Os meristemas primários são aqueles originados a partir das células embrionárias da semente e recebem nomes de acordo com os futuros tecidos a que darão origem.

O caule cresce em comprimento graças à atividade de um meristema primário presente em seu ápice, o meristema apical caulinar. Já o meristema responsável pelo crescimento em comprimento da raiz não é terminal, mas está protegido sob um capuz celular chamado coifa. Por isso é denominado meristema subapical radicular. As gemas laterais ou axilares dos caules também são constituídas por meristemas primários, a partir dos quais se formam os ramos laterais.

Meristemas primários

Protoderme (dermatogênio) - origina a epiderme, que reveste e protege todo o corpo da planta, impede a perda excessiva de água e permite troca de gases necessários à respiração e à fotossíntese.

Meristema fundamental: pleroma, que será empregado para a formação do cilindro central, onde estará o parênquima medular. Da camada que fica entre o pleroma e o dermatogênio, isto é, o periblema, resultará, mais tarde, a casca, cujo tecido de preenchimento será o parênquima cortical.
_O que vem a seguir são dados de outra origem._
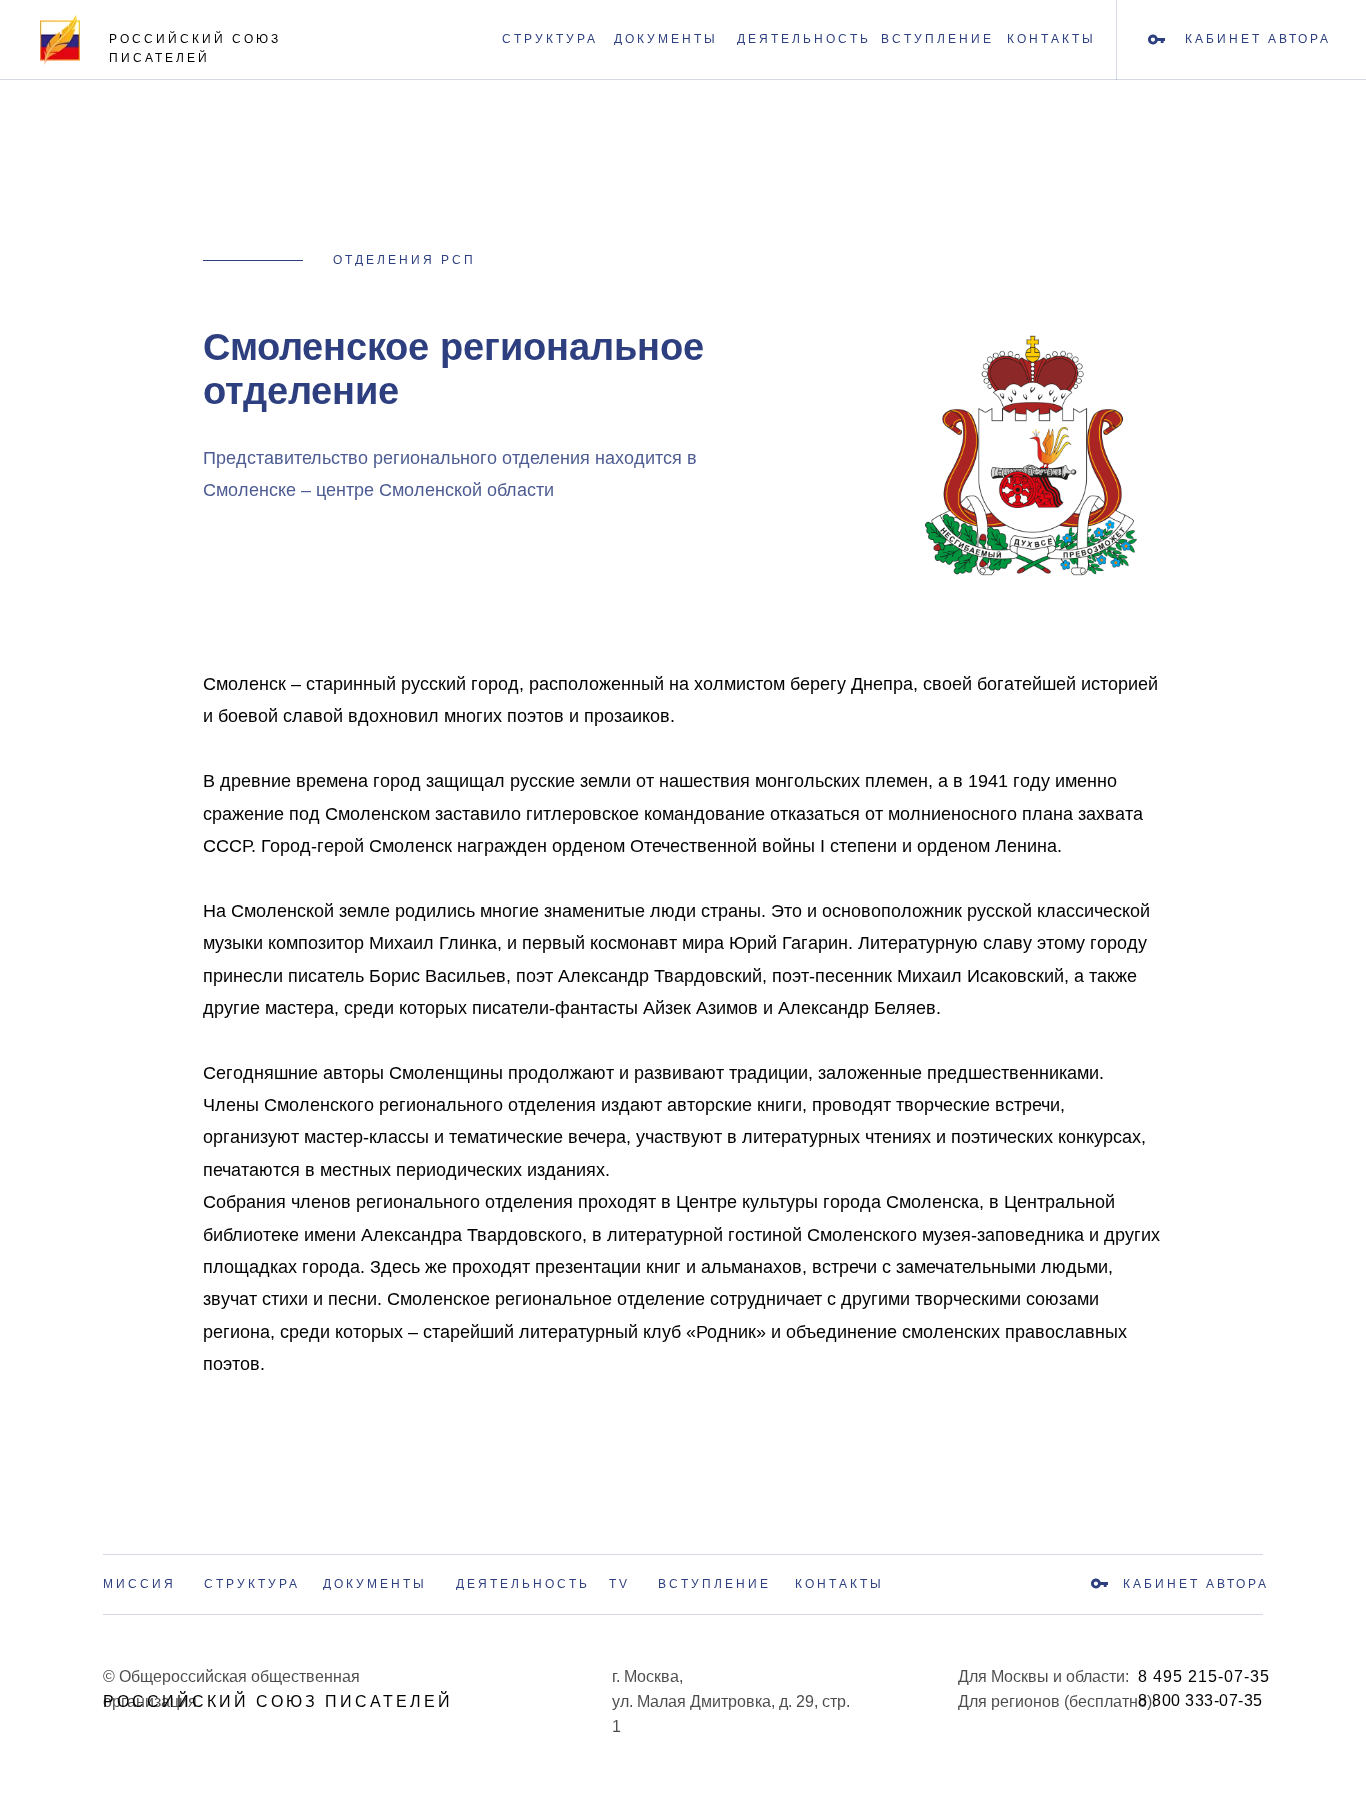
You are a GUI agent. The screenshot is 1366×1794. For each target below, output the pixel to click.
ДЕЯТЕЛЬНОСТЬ (804, 39)
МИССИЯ (139, 1584)
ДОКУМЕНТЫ (666, 39)
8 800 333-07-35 (1200, 1700)
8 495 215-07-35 (1204, 1676)
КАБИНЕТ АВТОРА (1196, 1584)
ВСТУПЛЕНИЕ (937, 39)
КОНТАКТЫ (1051, 39)
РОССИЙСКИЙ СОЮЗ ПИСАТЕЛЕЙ (278, 1701)
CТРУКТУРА (550, 39)
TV (619, 1584)
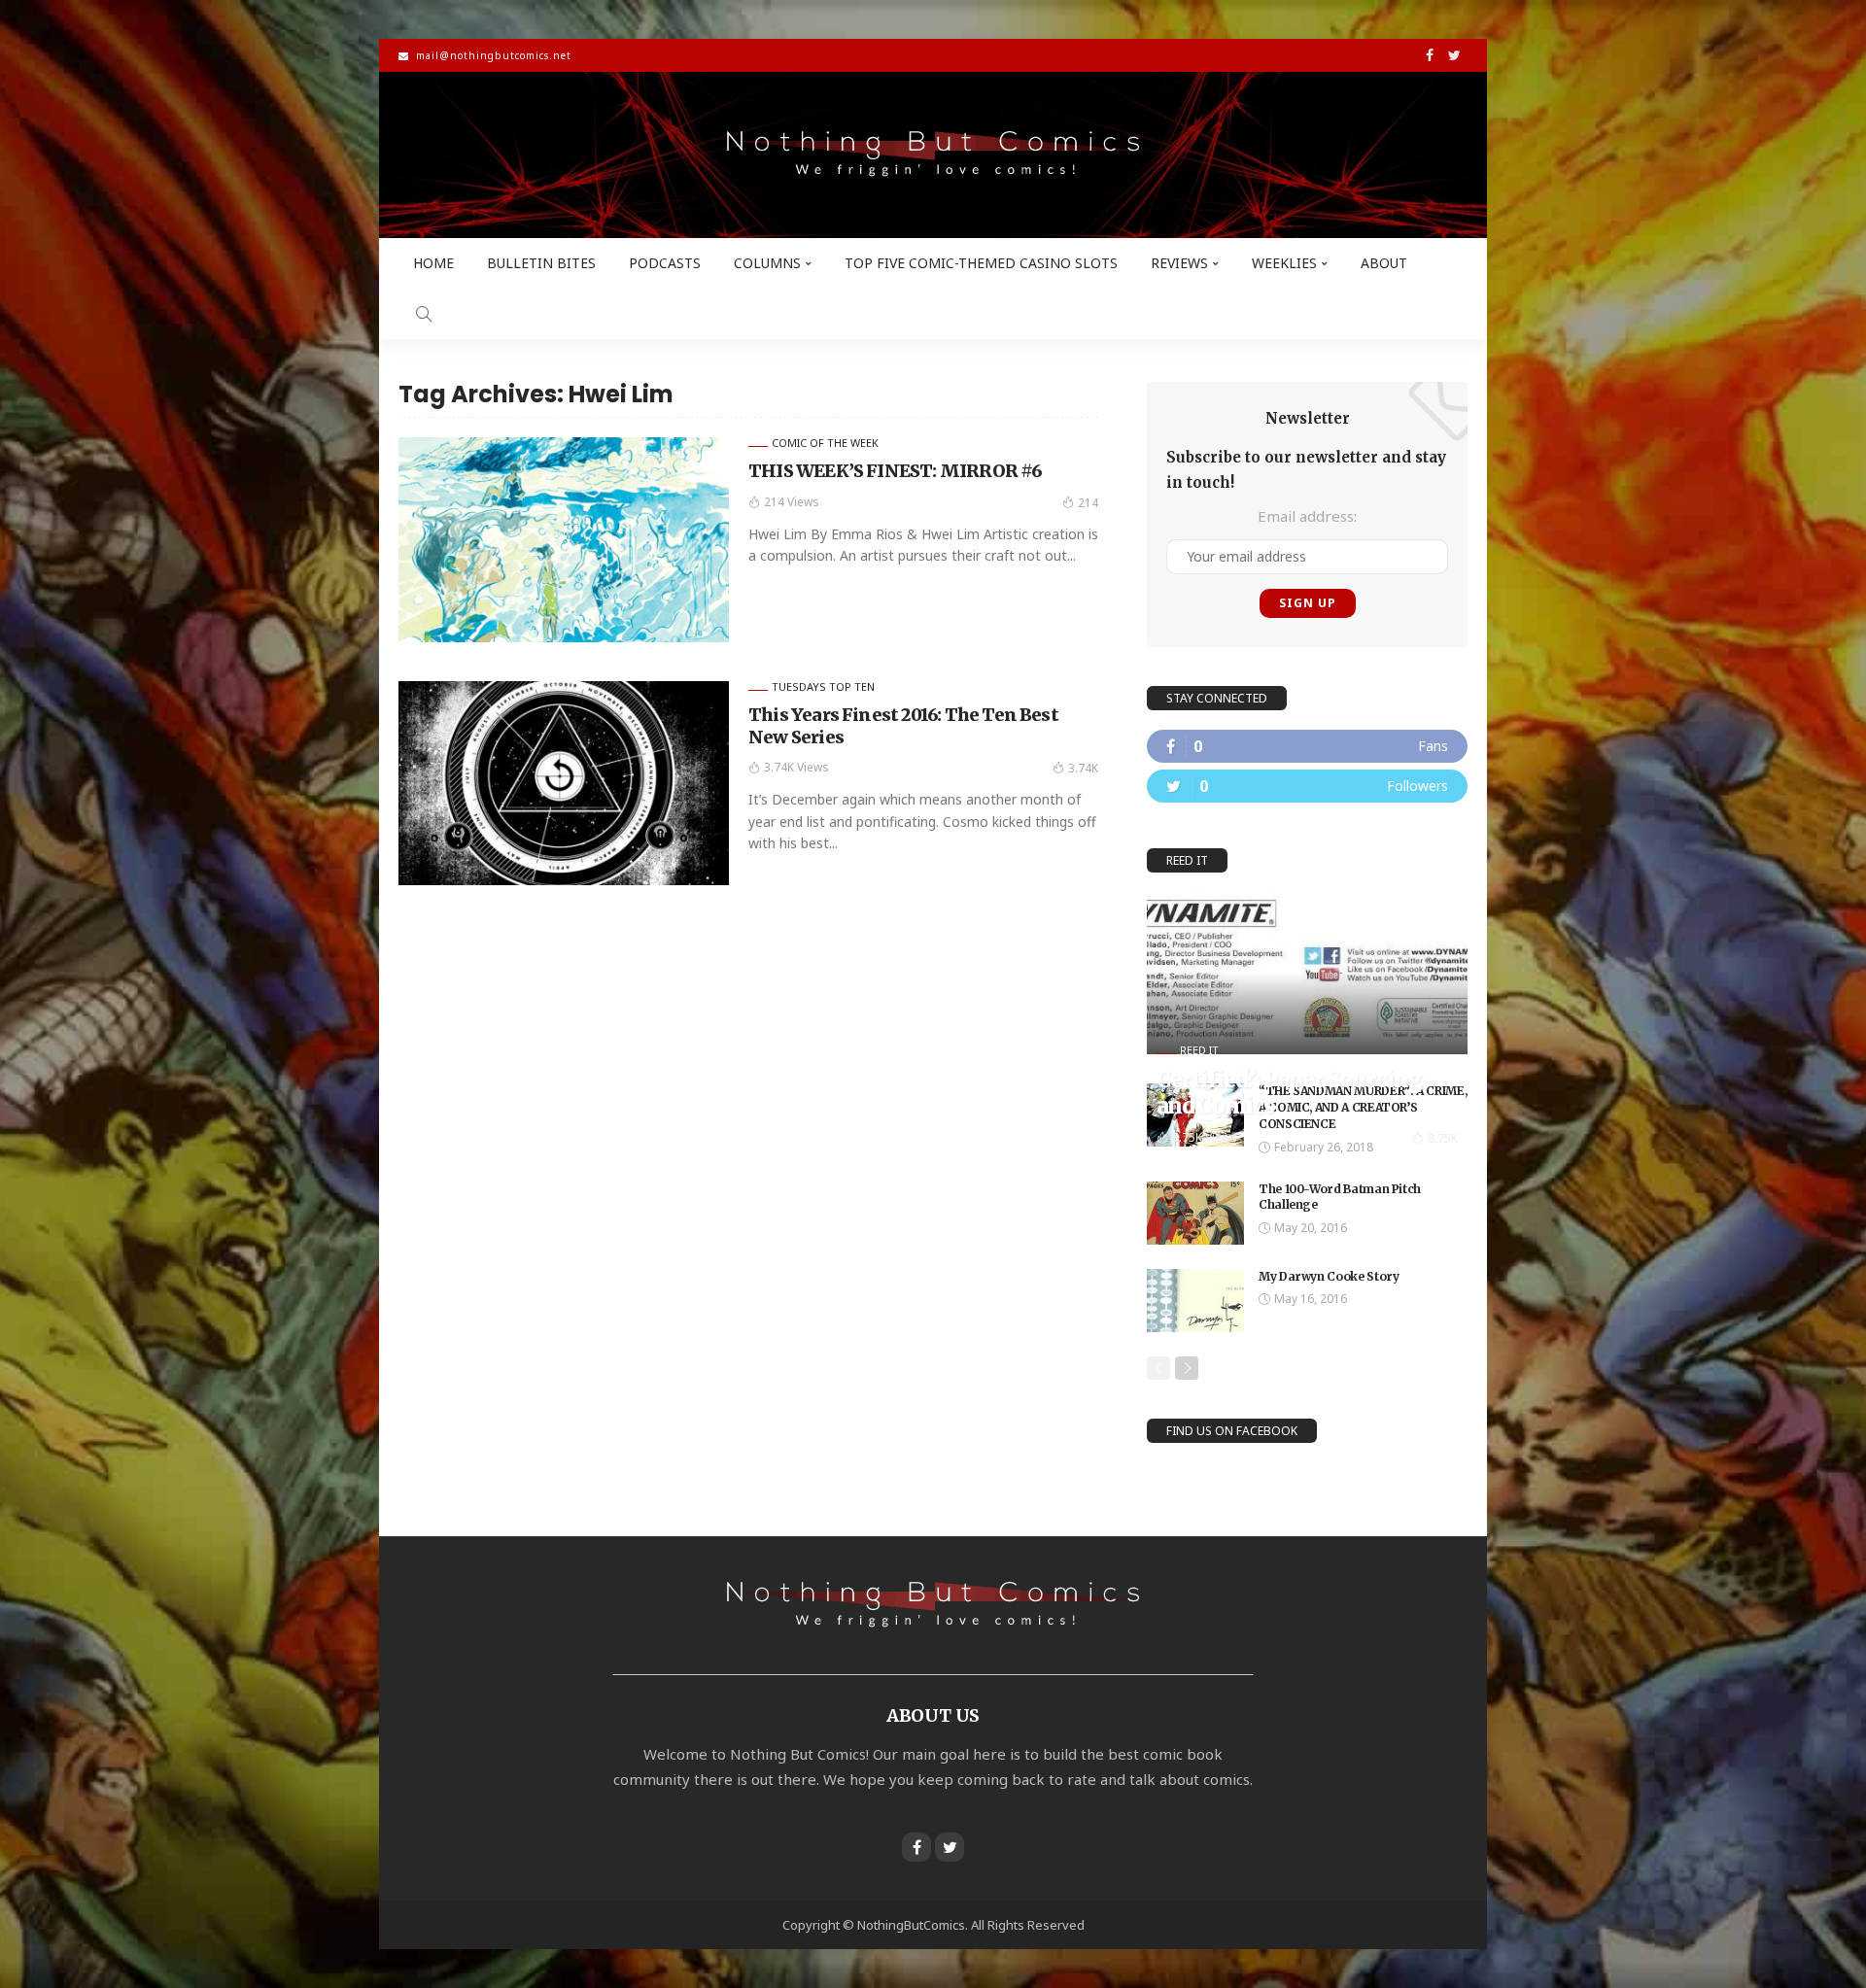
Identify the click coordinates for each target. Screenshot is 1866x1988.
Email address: (1307, 516)
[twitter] (1307, 786)
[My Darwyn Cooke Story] (1195, 1300)
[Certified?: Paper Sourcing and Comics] (1307, 973)
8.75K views (1204, 1137)
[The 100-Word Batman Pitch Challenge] (1195, 1213)
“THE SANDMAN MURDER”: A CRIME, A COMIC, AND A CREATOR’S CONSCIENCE (1363, 1107)
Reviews (1179, 263)
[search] (423, 314)
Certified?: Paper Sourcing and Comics (1289, 1092)
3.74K (1083, 768)
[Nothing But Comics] (933, 155)
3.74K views (796, 767)
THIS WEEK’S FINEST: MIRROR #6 (895, 471)
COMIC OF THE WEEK (825, 442)
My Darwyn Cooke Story (1329, 1276)
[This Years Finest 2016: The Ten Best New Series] (563, 783)
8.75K (1443, 1138)
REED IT (1199, 1050)
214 (1088, 503)
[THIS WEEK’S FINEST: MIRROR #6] (563, 539)
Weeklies (1284, 263)
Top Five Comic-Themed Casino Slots (981, 263)
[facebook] (1307, 746)
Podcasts (665, 263)
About (1384, 263)
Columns (767, 263)
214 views (791, 502)
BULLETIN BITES (541, 263)
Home (433, 263)
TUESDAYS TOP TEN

Procâmbio - origina os tecidos condutores primários, que compreende o xilema ou o lenho, e o floema ou líber.

Meristemas secundários

São originados a partir da desdiferenciação de células adultas, em geral parenquimáticas, que voltam a apresentar a capacidade de realizar mitoses.

  • Felogênio - ocorre no córtex, originando o súber (felema) para fora e a feloderme para dentro, compondo a periderme.
  • Câmbio interfascicular - ocorre no cilindro central, originando o floema para fora e o xilema para dentro.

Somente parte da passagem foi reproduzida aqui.